John Star estudió atentamente la expresión de Ulnar. Aunque le enfurecía todo lo que había hecho su pariente, vio que sus facciones reflejaban sinceridad y una energía reconfortante.

—Muy bien —dijo Jay Kalam—. ¿Puede hablarles desde aquí?

—Sí, con el transmisor de ultraondas —asintió el comandante—. Los medusas no son sensibles al sonido. Aunque los hombres de Eric los bautizaron así pensando en esas criaturas gelatinosas que habitan en el fondo de nuestros mares, en realidad no se parecen a nada de lo que hay en el Sistema. Se comunican directamente mediante ondas cortas de radio. Conozco su código de señales, pues lo descifraron los hombres de Eric: yo solía hablar desde el Palacio Purpúreo con los agentes que enviaban al Sistema.

—Adelante, entonces —le dijo Jay Kalam—. Consiga que esa nave nos arroje un cabo antes de que nos estrellemos. Consiga que traigan a Aladoree Anthar, sana y salva, a bordo, y que nos faciliten todo lo que necesitamos para reparar los geodinos. Y pídales que abran la barrera para que podamos salir. No creo que consiguiéramos pasar de nuevo por esa zona. Prométales lo que quiera, pero muéstrese convincente.

—Haré lo posible.

Y Adam Ulnar se sentó frente al compacto panel del transmisor de la nave, con su rostro huesudo evidenciando preocupación. Pronto sintonizó con la frecuencia que deseaba, y en seguida empezó a articular sonidos en el micrófono; sonidos en lugar de palabras. Eran torpes gruñidos, chasquidos y silbidos.

La respuesta que emergió luego del receptor fue aún más extraña. Las voces de los medusas eran susurros agudos, secos y espeluznantes, tan netamente inhumanos que, al escucharlos. John Star se estremeció horrorizado.

Adam Ulnar también pareció atónito y asustado por lo que escuchaba. Su estrecha mandíbula se relajó en una expresión de sorpresa. Se puso a temblar, de súbito, con las facciones muy lívidas y bruscamente perladas de sudor. Sus ojos desencajados estaban negros, vidriosos.

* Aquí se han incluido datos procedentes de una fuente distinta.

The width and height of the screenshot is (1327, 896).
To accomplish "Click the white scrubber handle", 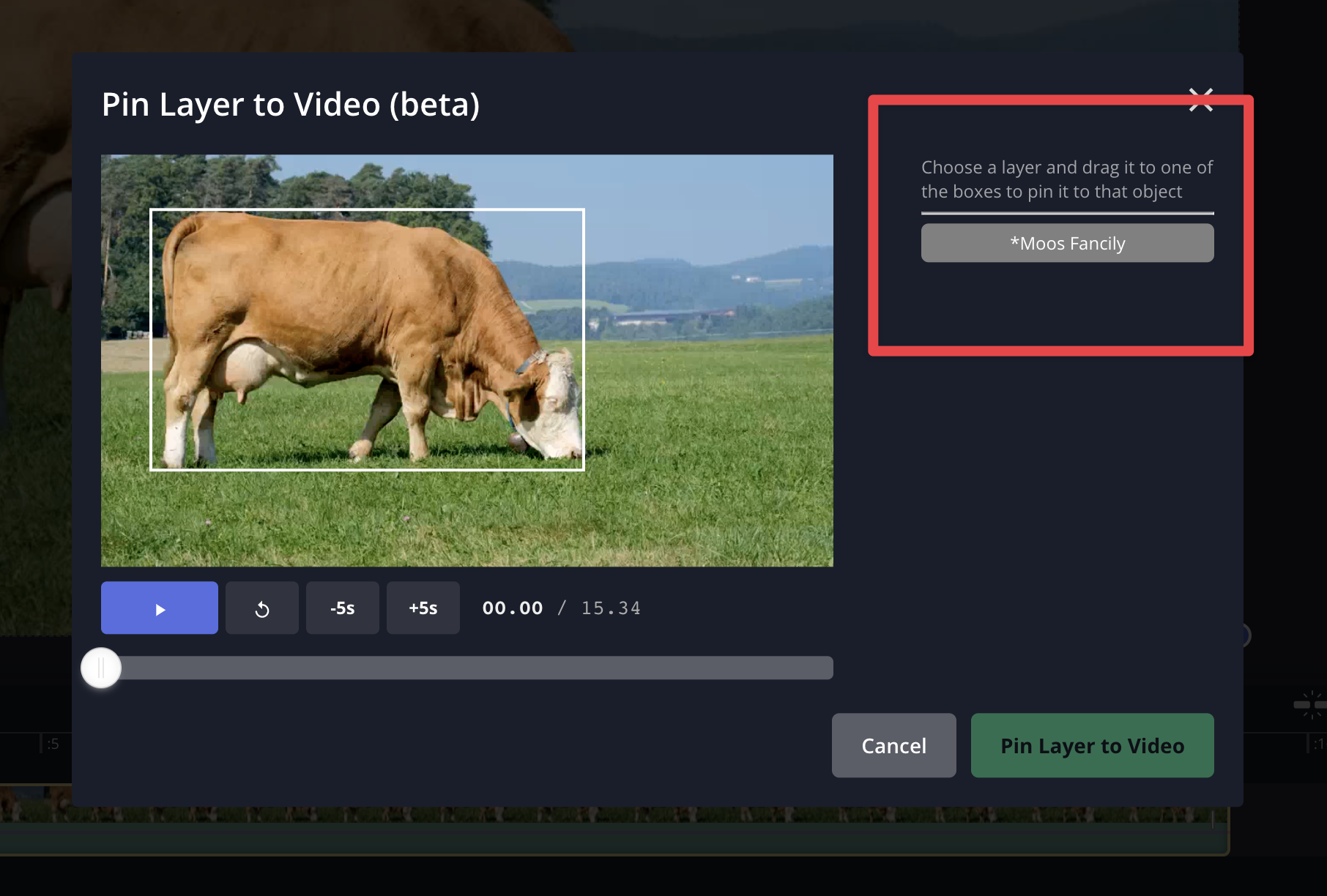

Volvió a emitir los extraños sonidos ante el micrófono, con la voz tan seca que apenas podía articularlos. El receptor le respondió con nuevos murmullos crepitantes. Escuchó largo rato, con la mirada perdida en el vacío. Por fin cesó la insólita conversación. Adam Ulnar alargó maquinalmente una mano blanca y trémula para apagar el transmisor, y se puso en pie.

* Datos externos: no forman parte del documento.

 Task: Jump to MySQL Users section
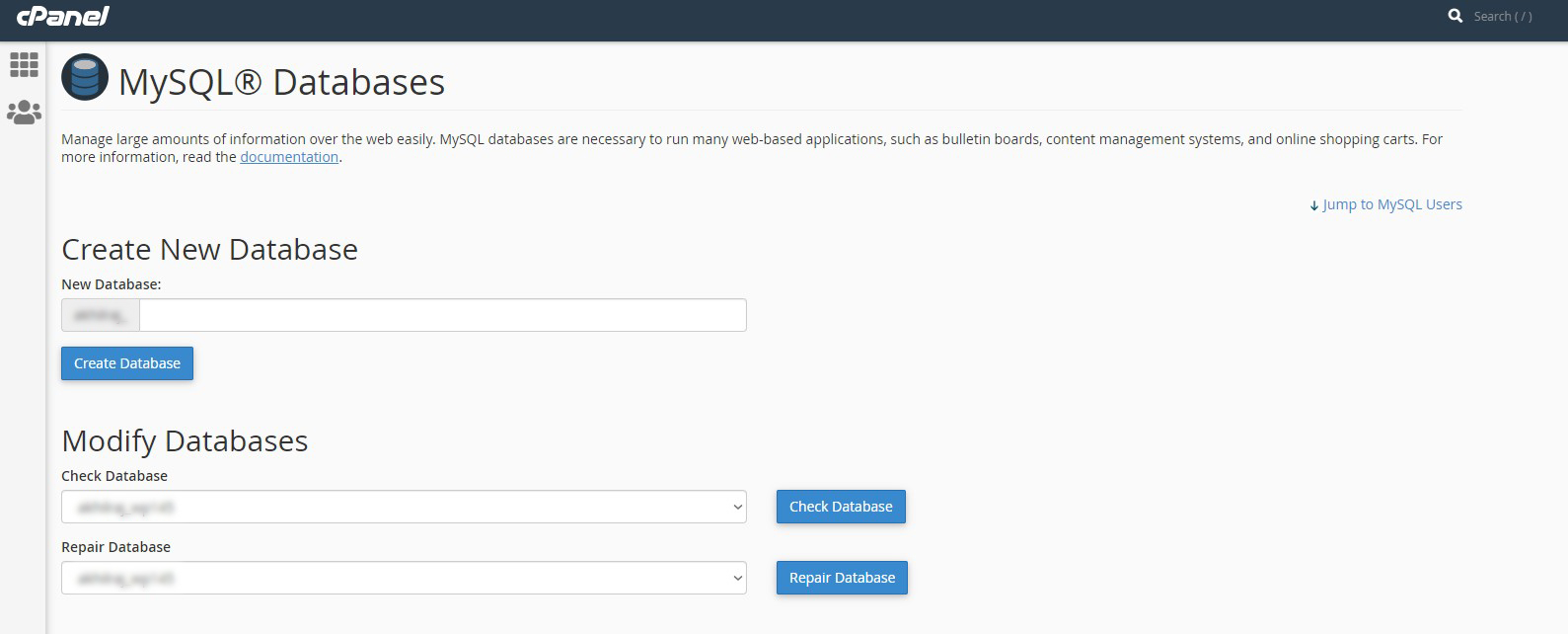pos(1391,204)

—¿Qué ha pasado? —preguntó John Star—. ¿Qué le dijeron?

—Nada bueno —murmuró Adam Ulnar inexpresivamente, apoyándose en una barandilla para conservar el equilibrio—. Lo peor que podía ocurrir. Aunque es algo que temí desde el momento en que tuve noticias de la estúpida alianza que concertó Eric.

Sus ojos miraban sin ver.

—¿Qué ha sucedido? —insistió John Star. Adam Ulnar se pasó una mano temblorosa por su frente perlada de sudor.

—Apenas me atrevo a contártelo, John. Porque me juzgarás culpable. Y supongo que lo soy. Fui yo quien envió a Eric a este lugar, con una expedición, para que tuviera la oportunidad de convertirse en un héroe. ¡Eric II! —Lanzó una risita amarga—. Sí, soy culpable.